This sounds like it can get a bit overwhelming. I absolutely abhor notifications on my phone unless they are things that need my immediate attention. Email is a particular pain where it is difficult to impossible to differentiate spam from legitimate communications.
I really do wish banks or visa/mastercard would offer virtual card functionality. It really would empower users to have more control over their money and improve security and privacy.
Alarm fatigue [0] is a very real phenomenon that I am sure (potentially, depending) translates to people in their everyday lives somehow, too. I personally disable notifications for practically everything except messages and weather on my phone. Anything else, I have to check it manually. I do get email notifications about charges to my CC, though, and I tend to review them fairly quickly because I check my email a few times a day.
That's the point. Try it out for a month, get overwhelmed by your expenses, then cut back as you learn about them. After that month, turn the email notifications off and make a habit of checking the website every day or every so often.

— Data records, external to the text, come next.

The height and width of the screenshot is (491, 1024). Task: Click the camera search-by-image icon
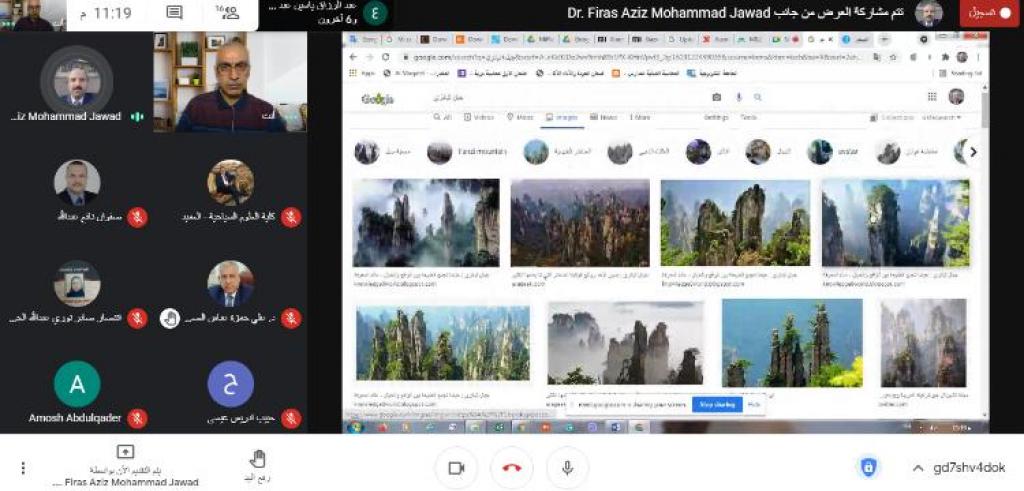point(716,97)
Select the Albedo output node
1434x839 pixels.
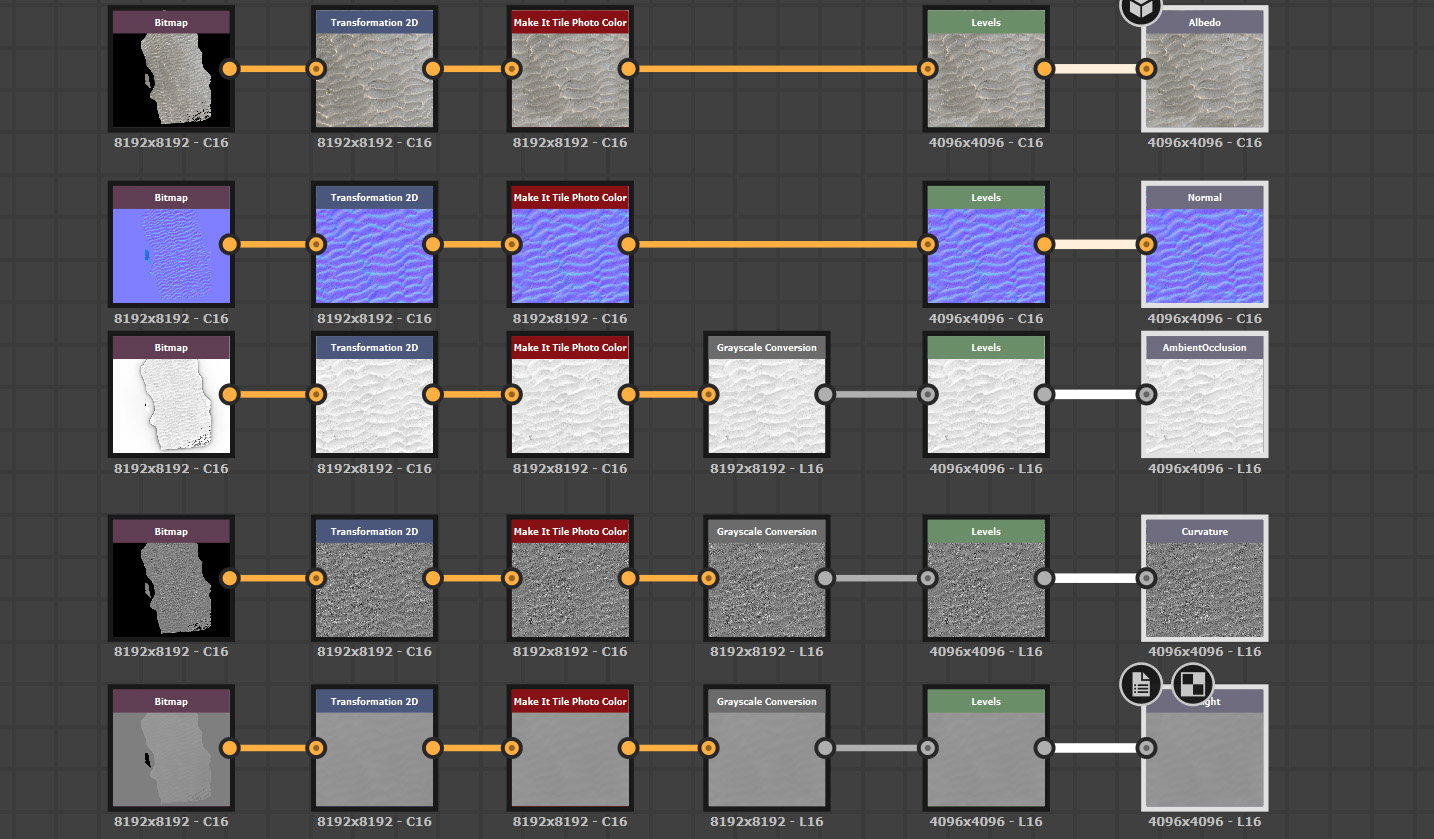(1204, 80)
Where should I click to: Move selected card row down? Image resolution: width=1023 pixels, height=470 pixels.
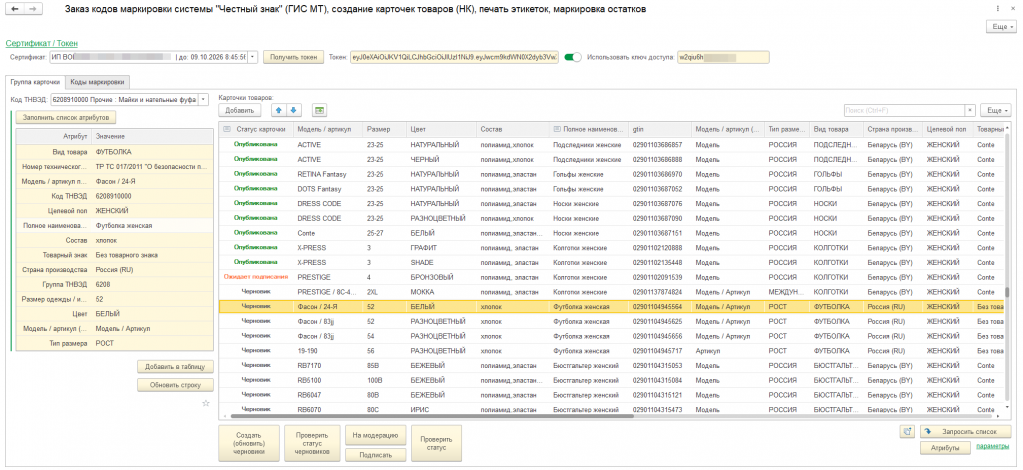pyautogui.click(x=293, y=110)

This sounds better in theory than practice. When it comes to apps, I'm a privacy maximalist, turning off all the ad tracking and that I can, and a notification minimalist, turning off every notification that is not something that needs immediate attention or at least action within a short timeframe.

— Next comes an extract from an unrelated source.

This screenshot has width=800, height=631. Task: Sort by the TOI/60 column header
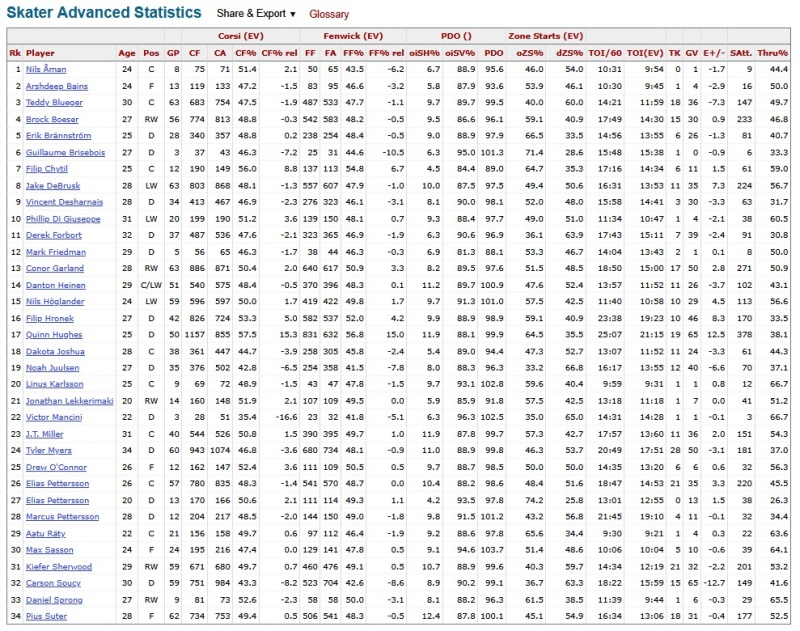(x=609, y=52)
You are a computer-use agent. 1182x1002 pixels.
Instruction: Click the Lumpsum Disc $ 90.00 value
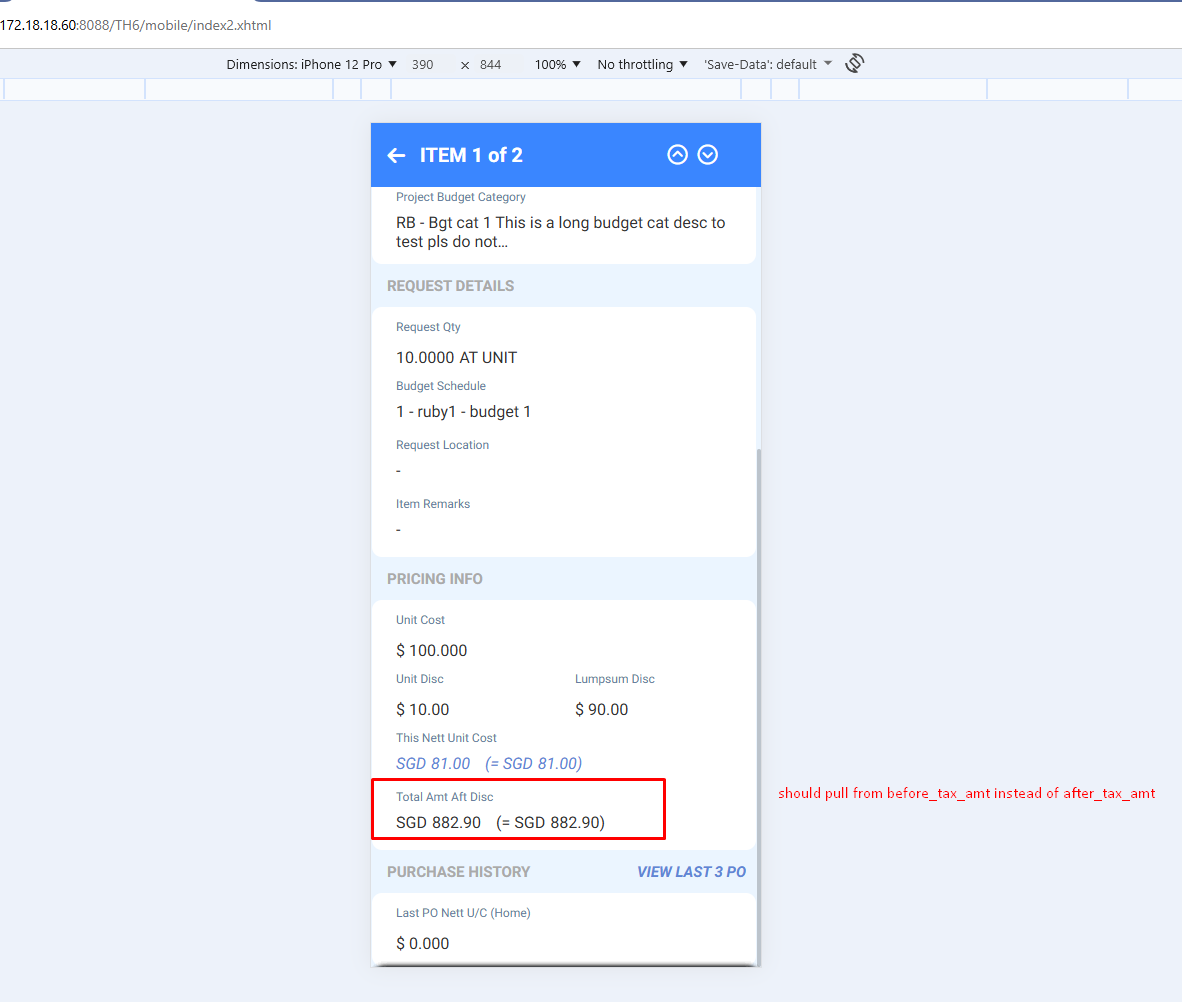(x=602, y=709)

But my settings are changed out from under me constantly. So I wouldn't trust being reliant upon them. Which in that case I'd rather have no signal, as this gets categorized differently in my brain where I think we are naturally inclined to believe any signal is stronger than it actually is. So it's harder to lull myself into a false sense of security and the friction is sometimes purposefully self inflicted. I can totally understand how the same explanation and justification can be used in the opposite direction though, to I guess this is a personal thing.
I do still believe that there should be a __legal__ requirement that users must verify and approve any price change to a reoccurring fixed rate subscription. I'm open to not being aware of nuance that needs to be considered or how it can/will be trivially abused, but I have a hard time seeing how this would not be simple basic consumer protection. I do not think it is in the public interest for companies to be able to employ strategies which are intentionally designed to trick the public and/or customers. While I appreciate you laying our your strategy (I just don't think it'll work for me but I'm sure it'll be beneficial to others) I want to make sure that we also do not codify coping mechanisms as solutions to problematic behaviors.

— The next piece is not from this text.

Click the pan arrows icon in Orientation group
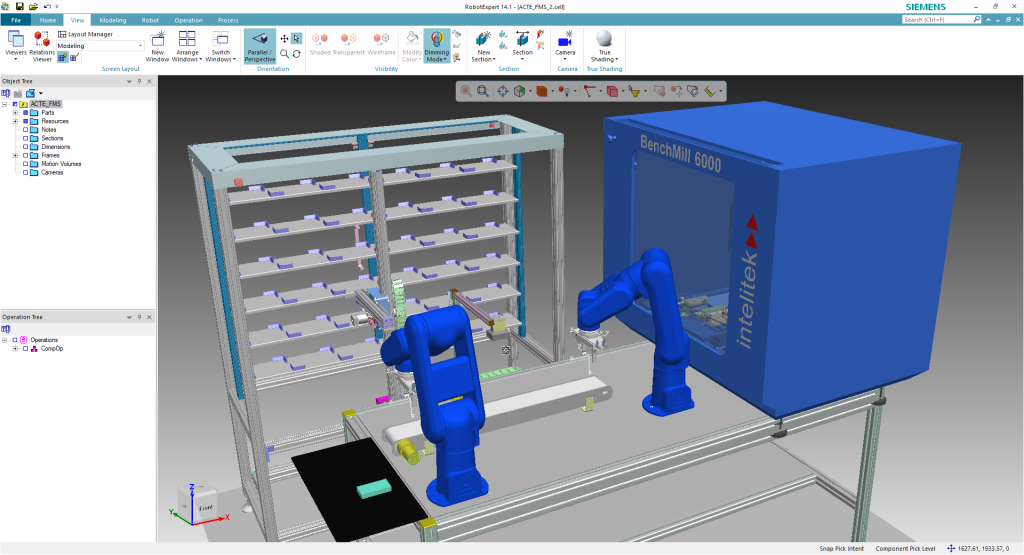This screenshot has width=1024, height=555. pos(284,39)
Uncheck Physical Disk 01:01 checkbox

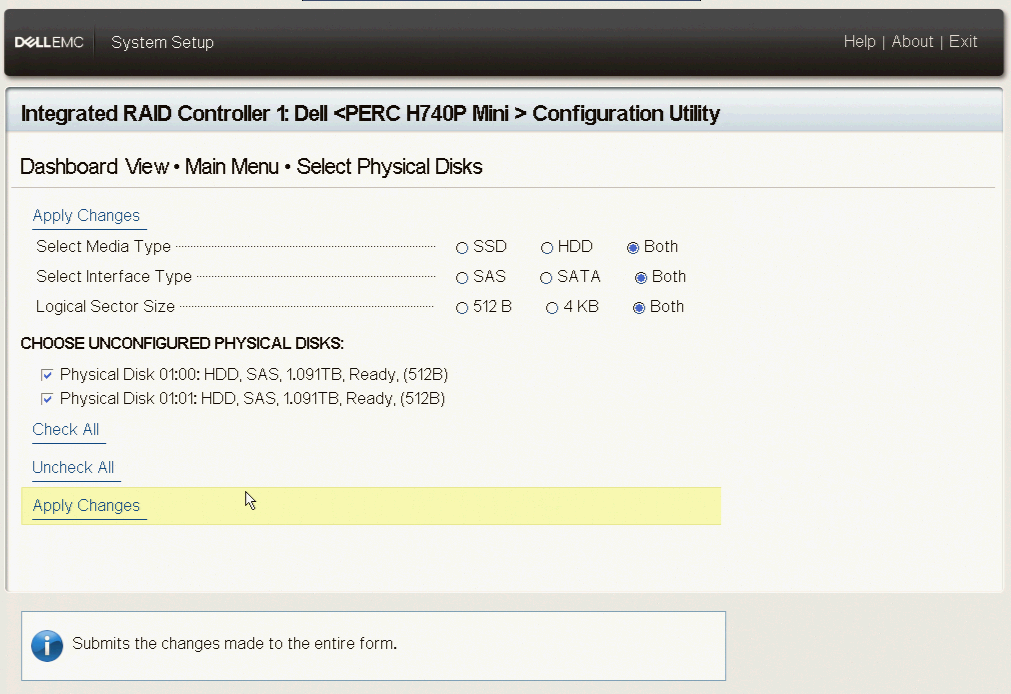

I'm like you in that I hate notifications, but I love this idea at the same time, so I think I'll set up an email filter that sends them all past the inbox, right to a dedicated folder, where I can periodically review them all together. Sounds much better than logging into each CC provider separately, finding the statement area, downloading a clunky PDF, after probably having to change a password and confirm contact info is still the same, etc etc etc.
A CLI to parse all the emails and roll them up into a nice summary would be a neat little project as well!
Actually this is not a bad idea. I was thinking phone notifications, but emails are much easier to control. Though I find filtering often not that great. I've been using Thunderbird, but if you have a suggested CLI email client that can "easily" (I live in the terminal, so that's the bar) integrate gmail and my work/school emails, allow me to hack on it, and __most importantly__ has decent documentation, then I'd love to hear about it. I tried Mutt many years ago but experienced too much friction, but things change and I haven't revisited the topic.
I use the stock macOS Mail app to pull down Gmail etc, and its backing data store should be hackable, it’s all in sqlite3 DBs (although I just tried and I get authorization errors trying to work with them! Bet it’s SIP). I was thinking either a standalone CLI or something in emacs.
Indeed, I wouldn't want that but glad it's an option.
There's no need to review transactions the moment they happen to catch any fraud. It is fine to wait for the statement and review it once a month. You're still not liable, so there's no rush to do it immediately.
> I really do wish banks or visa/mastercard would offer virtual card functionality.
Some do, although for some reason it has never worked for me (but also have not tried debugging the process too much).
I really do wish banks or visa/mastercard would offer virtual card functionality. It really would empower users to have more control over their money and improve security and privacy.